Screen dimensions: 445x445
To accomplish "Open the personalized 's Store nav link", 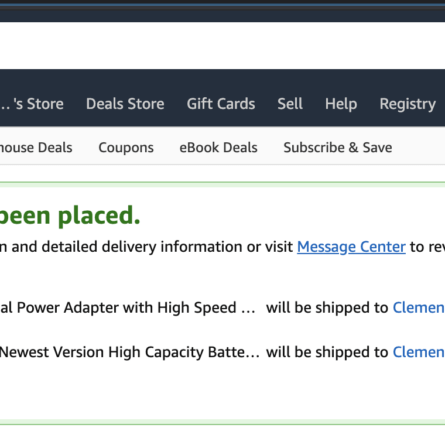I will (32, 104).
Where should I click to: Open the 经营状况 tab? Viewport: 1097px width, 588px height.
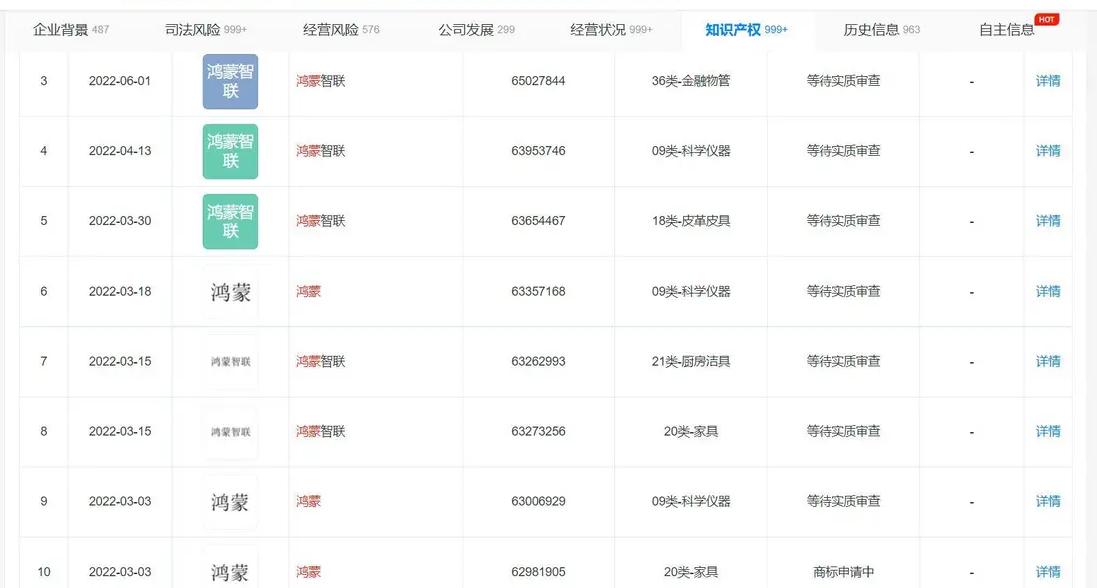(611, 29)
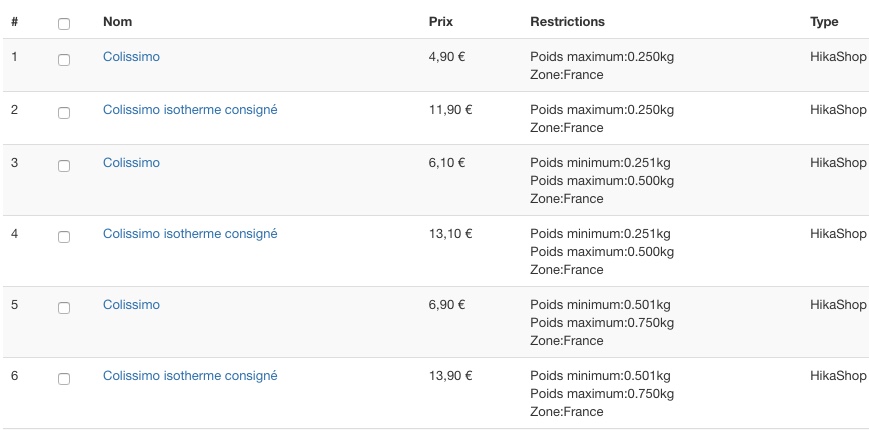Screen dimensions: 869x430
Task: Click the # column header
Action: point(15,21)
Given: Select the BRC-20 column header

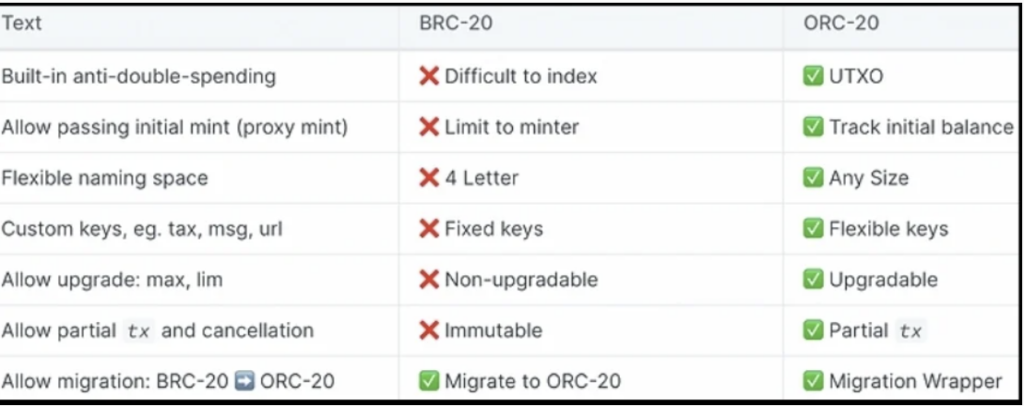Looking at the screenshot, I should (x=456, y=23).
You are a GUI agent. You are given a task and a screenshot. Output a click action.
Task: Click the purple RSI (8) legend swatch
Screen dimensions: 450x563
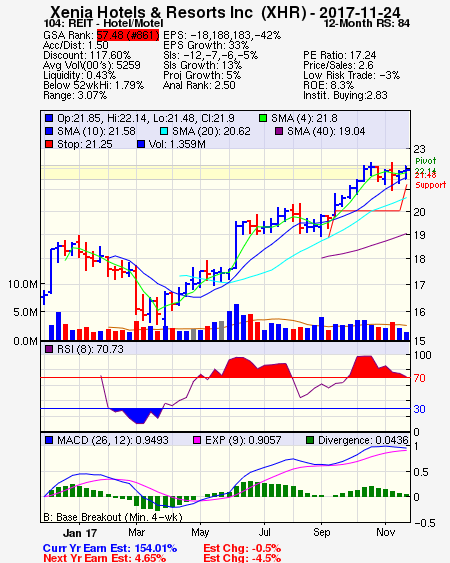point(49,349)
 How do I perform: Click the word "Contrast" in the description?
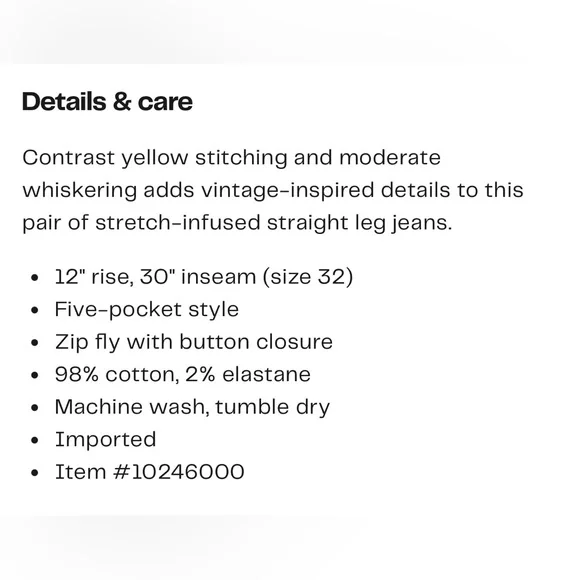68,158
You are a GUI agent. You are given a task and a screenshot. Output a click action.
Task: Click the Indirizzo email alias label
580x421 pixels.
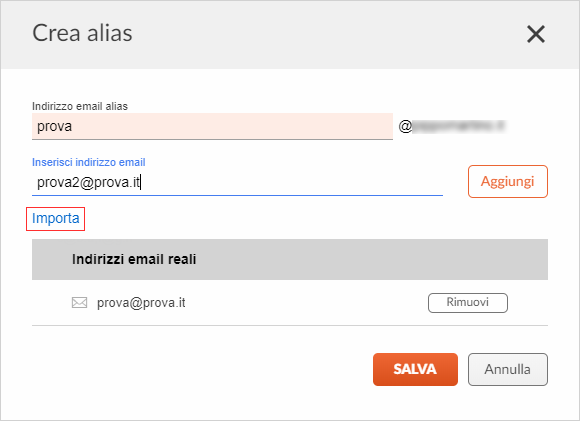click(80, 107)
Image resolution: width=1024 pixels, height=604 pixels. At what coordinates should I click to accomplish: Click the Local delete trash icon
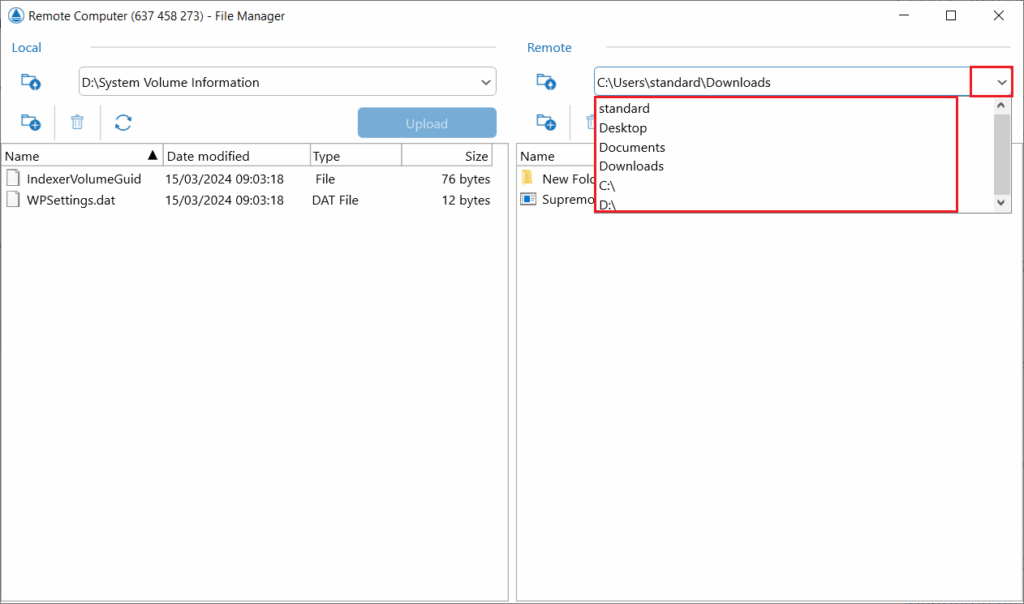tap(77, 123)
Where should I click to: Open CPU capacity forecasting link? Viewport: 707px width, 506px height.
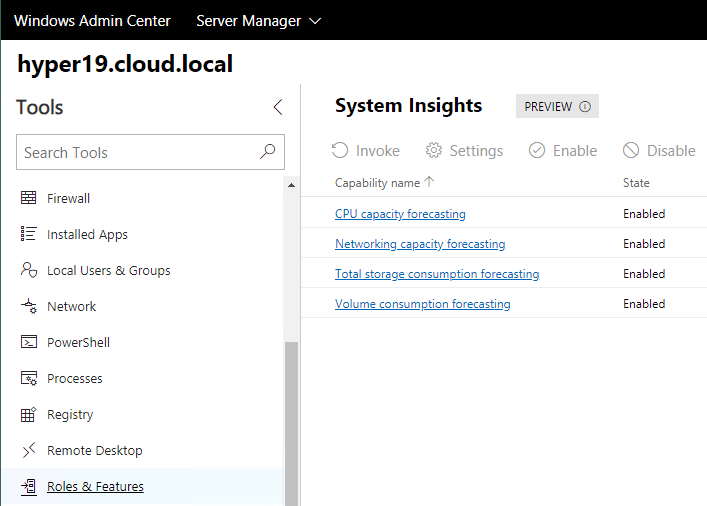tap(400, 213)
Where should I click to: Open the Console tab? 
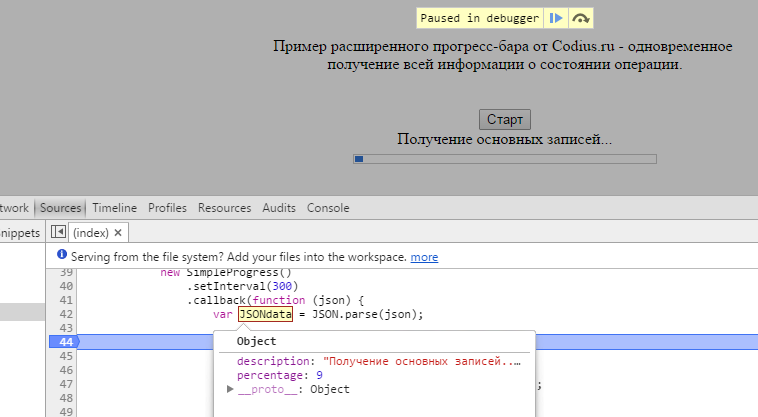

====

Prompt => Without reproducing any picture, repeat exactly the lines from the one containing "Screen dimensions: 450x563" through the last line of the material above, both ends included.

Task response =>
Screen dimensions: 450x563
point(49,349)
 How do I perform: Click the word "Contrast" in the description?
68,158
You are a GUI agent. You are given a task and a screenshot. Output a click action.
Task: Click the Indirizzo email alias label
580x421 pixels.
click(80, 107)
Image resolution: width=1024 pixels, height=604 pixels. At what coordinates should I click to accomplish: Click the Local delete trash icon
tap(77, 123)
Where should I click to: Open CPU capacity forecasting link? Viewport: 707px width, 506px height.
tap(400, 213)
Where should I click to: Open the Console tab? 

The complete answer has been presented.